• [Job]: From the entries below, pull out each line containing the string "dimensions". Uppercase and lowercase must match.

==*==

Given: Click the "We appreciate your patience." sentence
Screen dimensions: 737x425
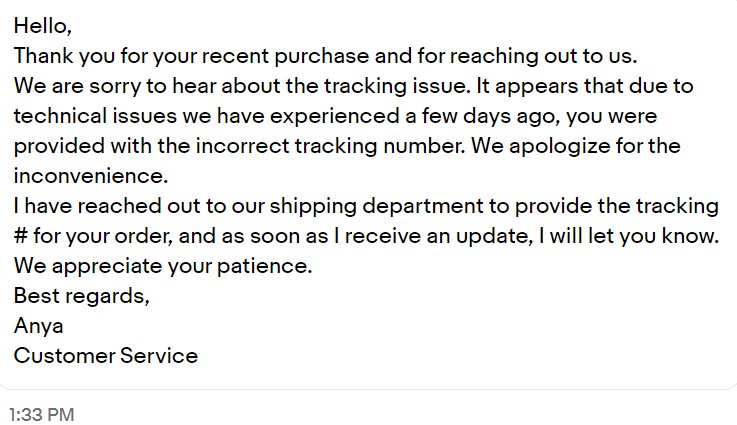Looking at the screenshot, I should point(163,266).
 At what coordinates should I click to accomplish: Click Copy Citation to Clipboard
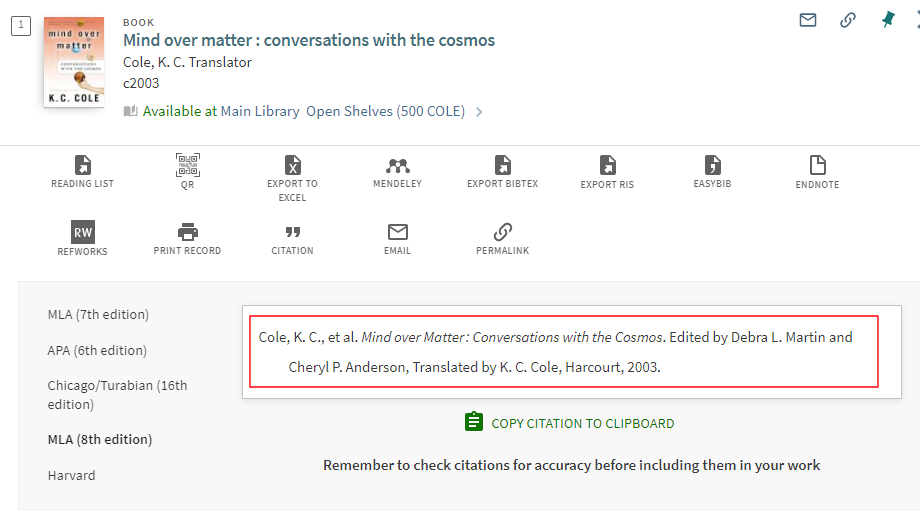[570, 423]
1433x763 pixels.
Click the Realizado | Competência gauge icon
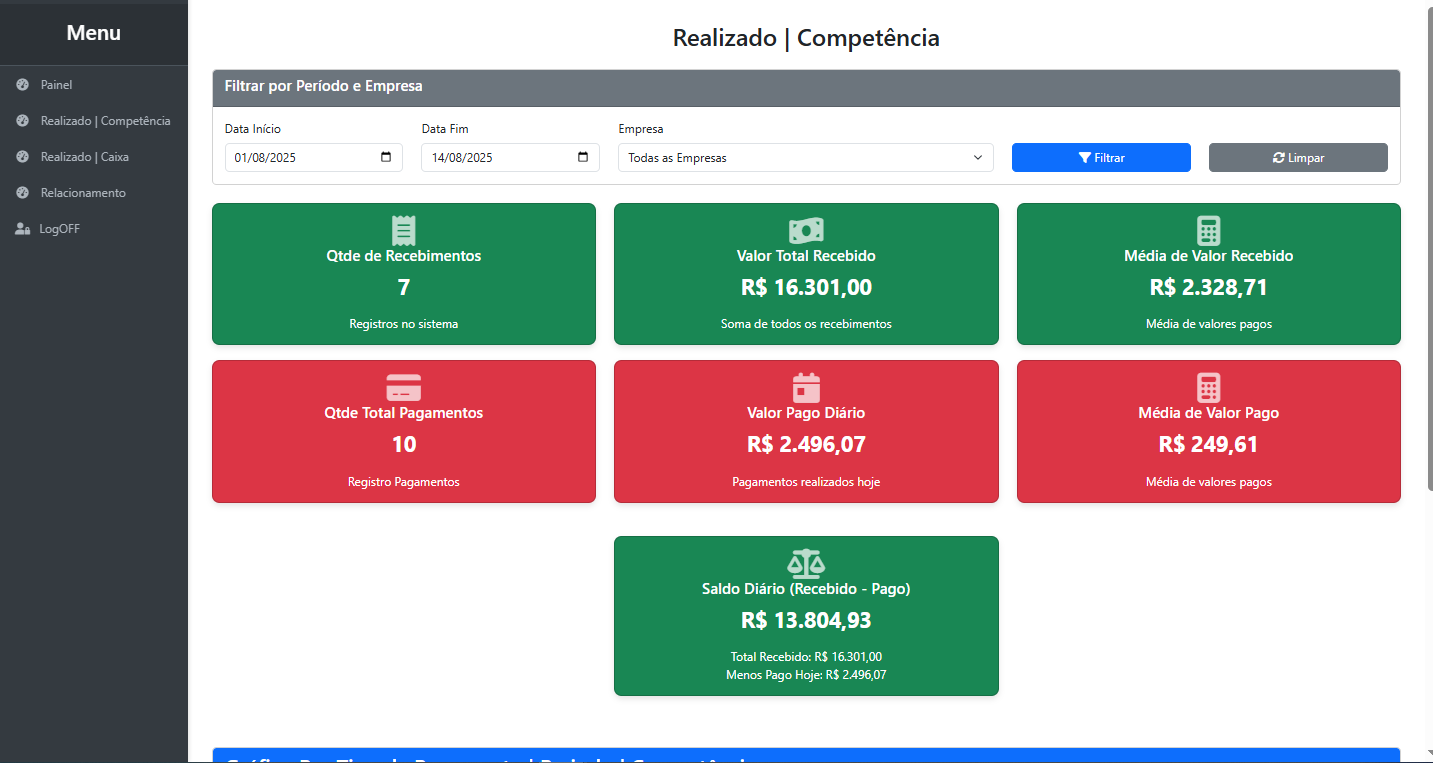tap(21, 120)
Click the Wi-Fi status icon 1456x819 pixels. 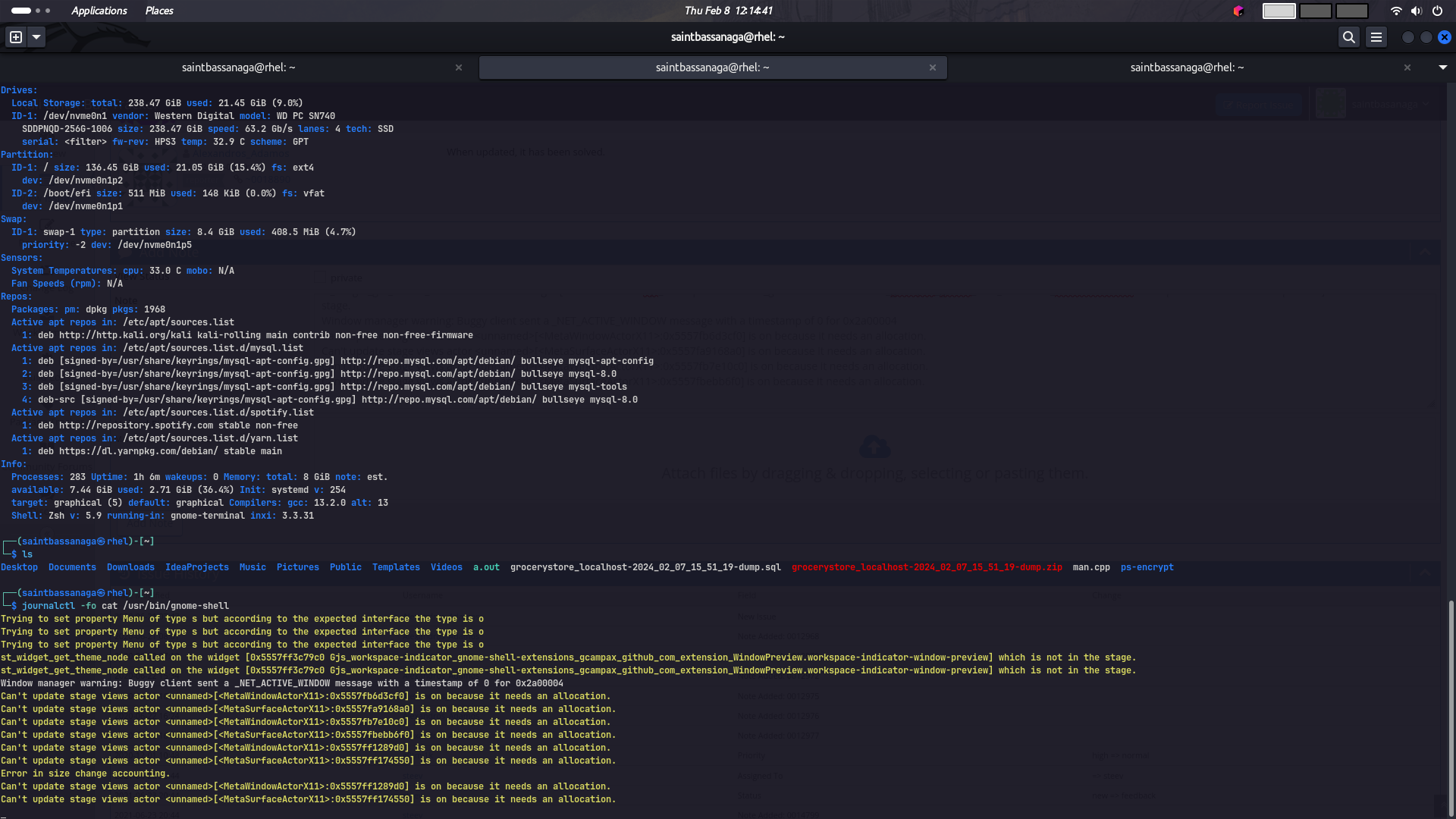[x=1396, y=11]

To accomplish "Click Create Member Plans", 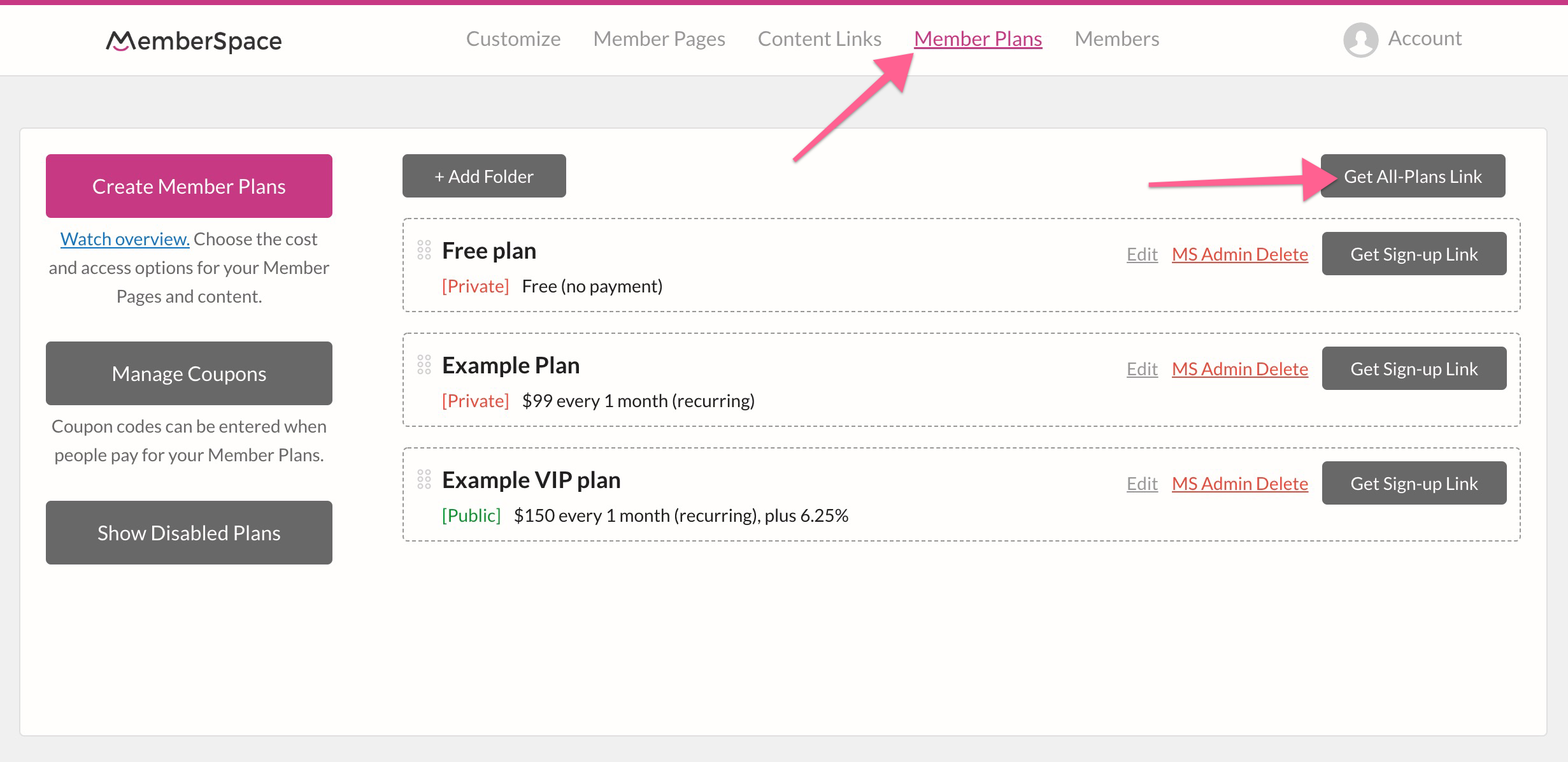I will (189, 185).
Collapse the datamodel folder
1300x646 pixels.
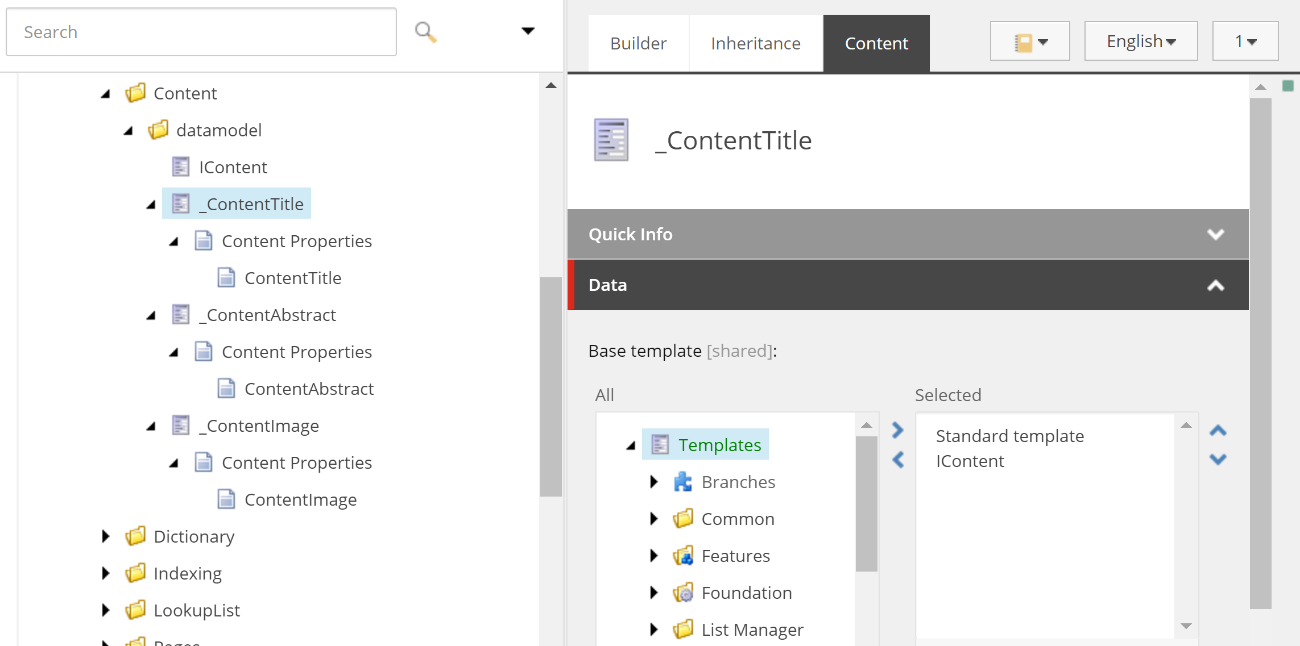coord(129,129)
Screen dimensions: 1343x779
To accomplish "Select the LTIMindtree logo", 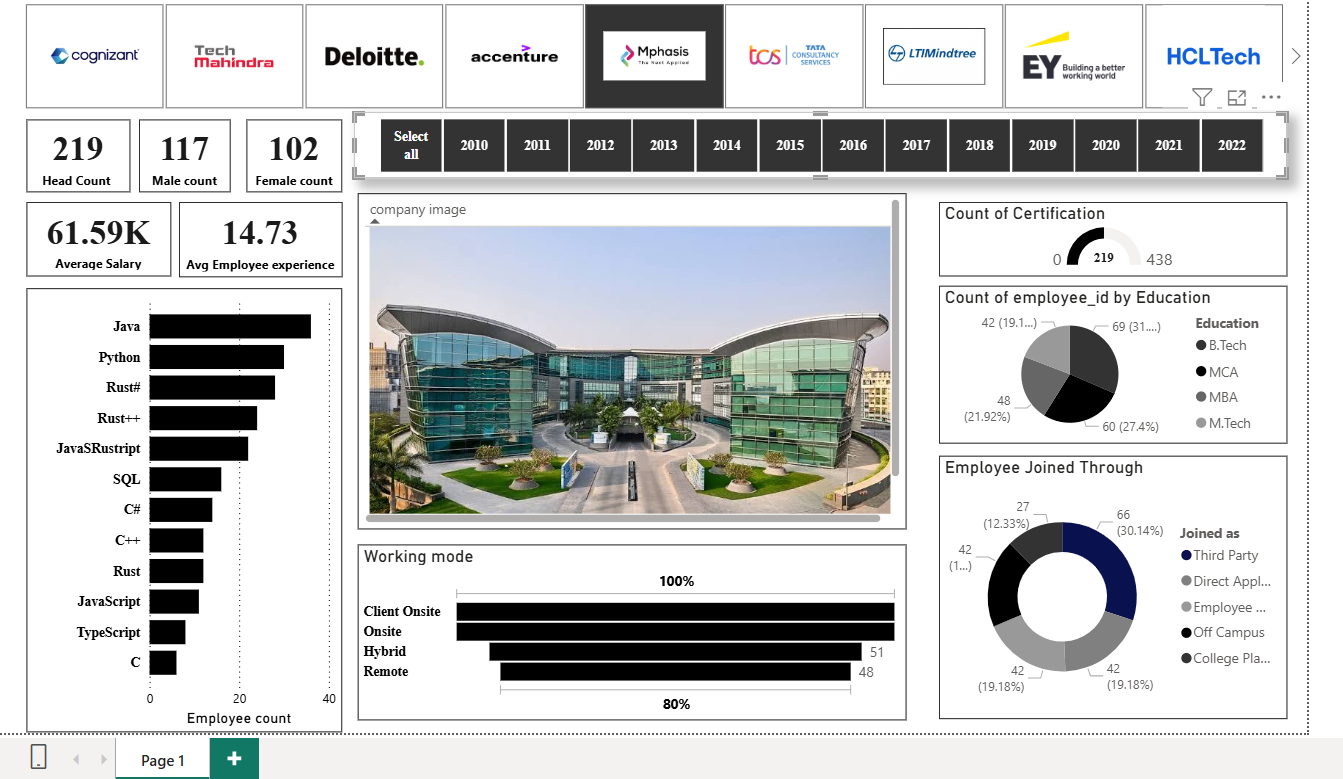I will [x=933, y=56].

==*==

• [The completed task]:
Screen dimensions: 737x425
Screen dimensions: 1343x779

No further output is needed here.